April 2, 2014

The "United States Problem."

The central committee [of the Chinese Communist Party] believes, as long as we resolve the United States problem at one blow, our domestic problems will all be readily solved. Therefore, our military battle preparations appear to aim at Taiwan, but in fact [are] aimed at the United States, and the preparation is far beyond the scope of attacking aircraft carriers or satellites.
~ August 2005 speech by former Chinese Defense Minister CHI Haotian.[1]

So China is itching for a fight that will solve the "United States problem." In one blow, no less.

And, in the U.S., over eight years later, the putative president obsesses over the abdominal snow job of ObamaCare, radical defense cuts, harassment of Tea Party political organizations, homosexuals in the military, queer marriage, sexual harassment in the military, debasing the currency, hampering of oil and gas production, bogus catastrophic AGW, and expedited importation of hostile foreigners by the boatload to solve our critical Vibrancy Problem.

Keeps me up at night, anyway. Lack of vibrancy.

The possibility of a sudden Chinese military invasion still seems fanciful even to this writer with his now finely-honed and medication-attenuated alarmism. However, that (invasion) is not the only option of the ambitious, unelected, pissed-off Communist kleptocrats who appear not to have domestic problems of any kind. Any time is a good time to ramp up the saber rattling, I suppose, and wars always work out just they way they are planned.

Known fact.

So, yes, let's exhort the commie faithful on how easy it will be to deliver a knockout blow to the Paper Tiger.

A la Pearl Harbor.

Fortunately, "mutual destruction" is still the operative term vis-a-vis Chinese nuclear war calculations, and, one hopes, calculations involving non- or small scale-nuclear exotica whose development has been facilitated by aggressive Chinese theft of technology (3,000 front companies in the U.S.).

**Saved entries**

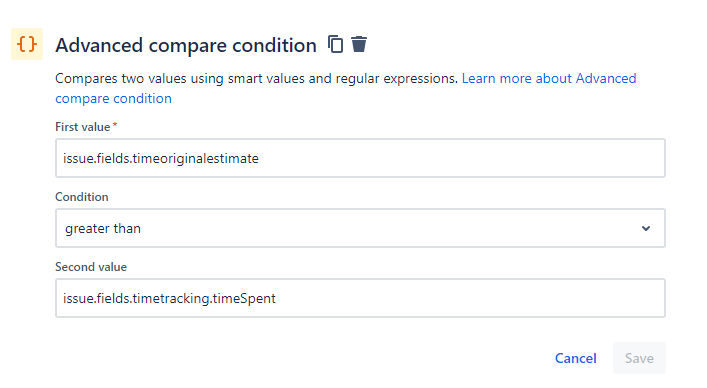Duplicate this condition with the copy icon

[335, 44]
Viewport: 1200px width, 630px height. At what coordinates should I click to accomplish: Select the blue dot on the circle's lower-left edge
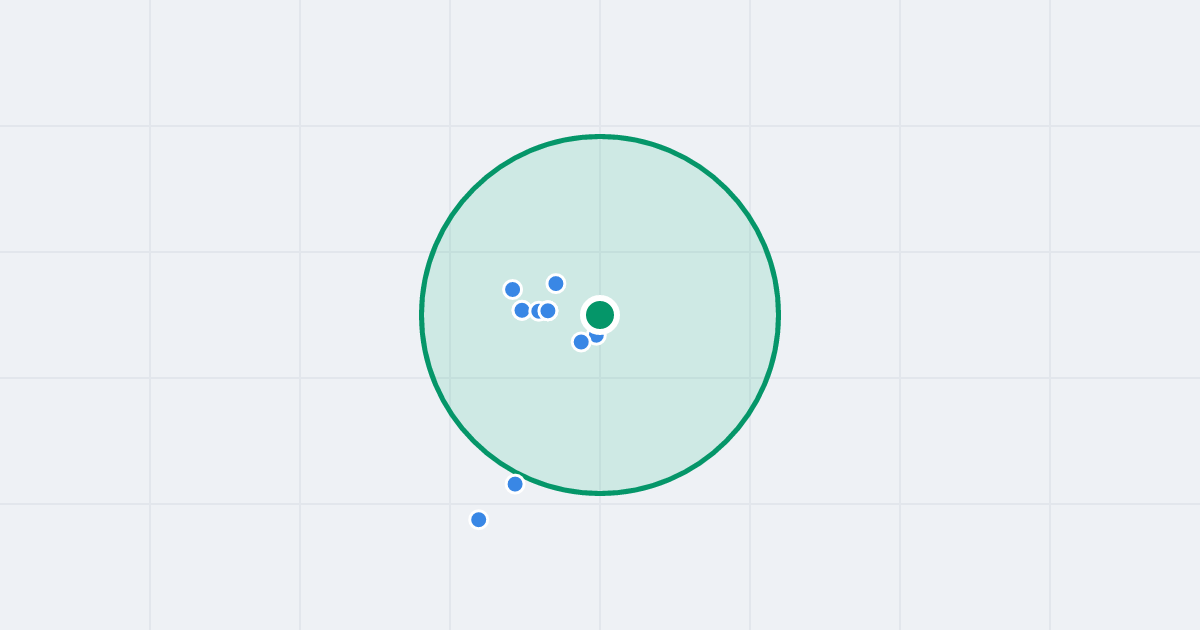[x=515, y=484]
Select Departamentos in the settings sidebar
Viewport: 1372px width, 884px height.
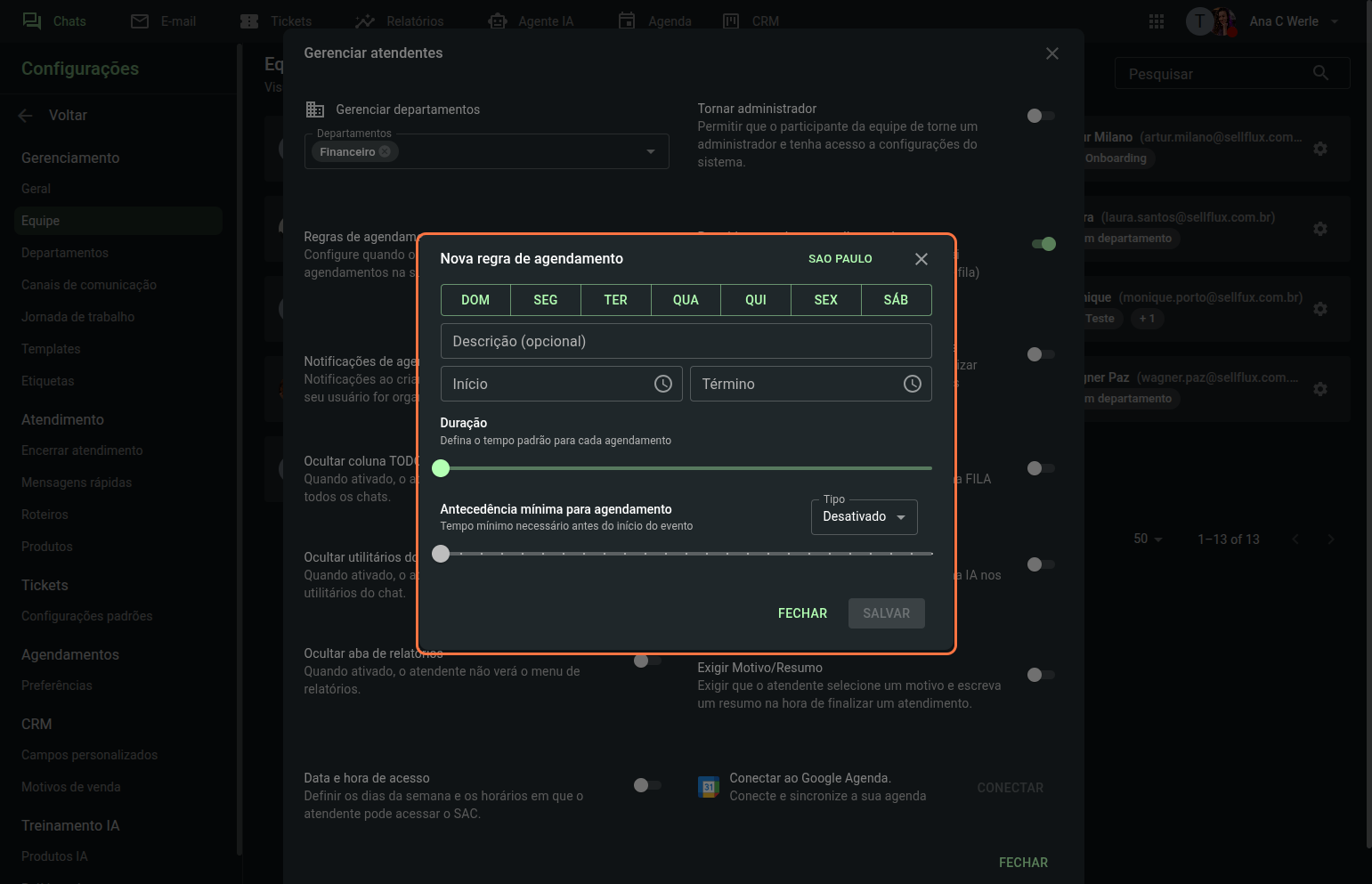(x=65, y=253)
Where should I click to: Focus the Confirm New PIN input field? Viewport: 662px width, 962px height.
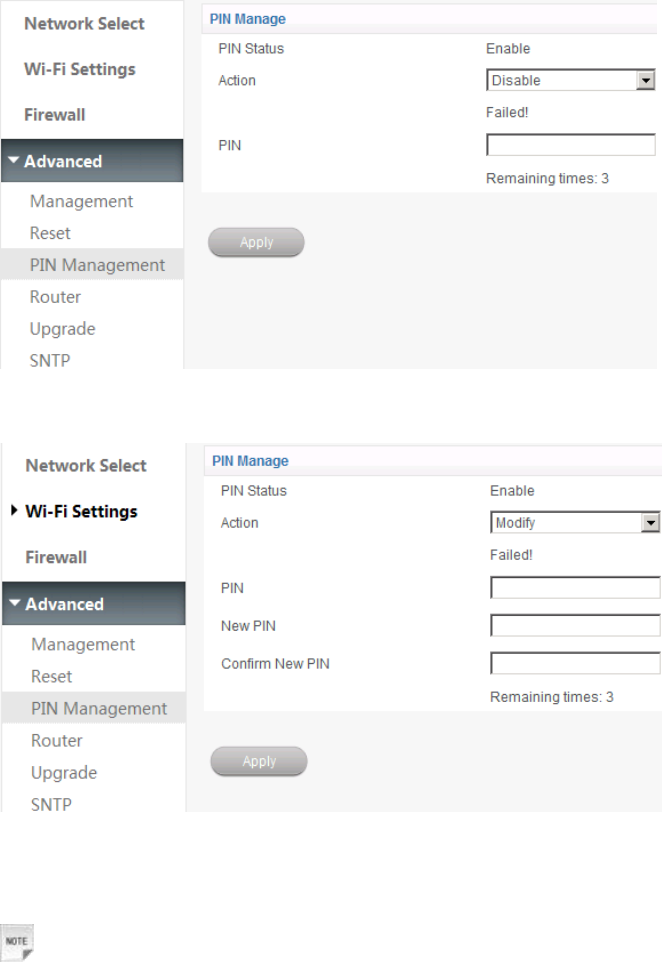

**Exercises to complete**
a. In the commentary on China, who gave the August 2005 speech that is quoted?
b. Write the next part of the commentary on China, picking up after its final sentence.
These records are separate material and have no connection to the commentary on China.

**Outputs in order**
a. Former Chinese Defense Minister CHI Haotian gave the speech.

b.
In an earlier time in the U.S. citizens might have been assured of competent preparation and execution of strategic defense plans, but no longer.

Considering who's minding the store these days, that won't change, and your generic concerned citizen has cause for despair. Despair not just because of the absurd cast of characters who are our current political "leaders" but a yet deeper despair at the realization of fundamental flaws baked in to the cake of bourgeois Western society:

The liberal-bourgeois order was flawed at its inception by the relentless logic of democracy, by the anarchy of political parties, by the demagogy of politicians, by a belief in progress, and by the leveling power of equality. Society has become soft, feminine – incoherent to the point of disintegration. This is not merely the work of recent decades, but of recent centuries.[2]

Notes
[1] Quoted in "Further War Preparations?" By J.R. Nyquist, JRNyquist.com, 4/1/14 (my underlining, Mr. Nyquist's brackets).
[2] Id.

UPDATE (4/3/14):

I decided to read the whole speech of this man Chi. Parts of it seem right out of The Onion and the parts that aren't show Chi to be one stellar psychotic monster.

I note that the publisher of this alleged speech says its authorship can't be verified. Nonetheless, I'll leave this post up for the value there is in the opening quotation and the entire speech linked to immediately above.

That value is in getting Westerners to consider that the Chinese might be using their enormous new wealth to prepare for more than just using some muscle in their immediate vicinity to grab possible new energy sources.

And perhaps in getting Westerners to reflect on the actual ineffectual leadership we have, in particular with respect to how it might deal with the problem of China if even a small part of the thinking evident in this speech is representative of Chinese thinking. It's bad enough that we see that leadership fumbling and dissembling in areas that are relatively low-stakes areas, Ukraine excepted. If the "actual" in these areas is as bad as it is, we should consider that the "probable" with respect to a serious challenger like China is likely to be catastrophic.

Not that we shouldn't reduce our armed forces to pre-WWII levels. I'm certainly not saying THAT.

If the speech is questionable, so be it. However, that would not establish that China is to be trusted or that it is our pal, or anyone's pal. Even this kind of possible fiction should be reflected in our military contingency planning.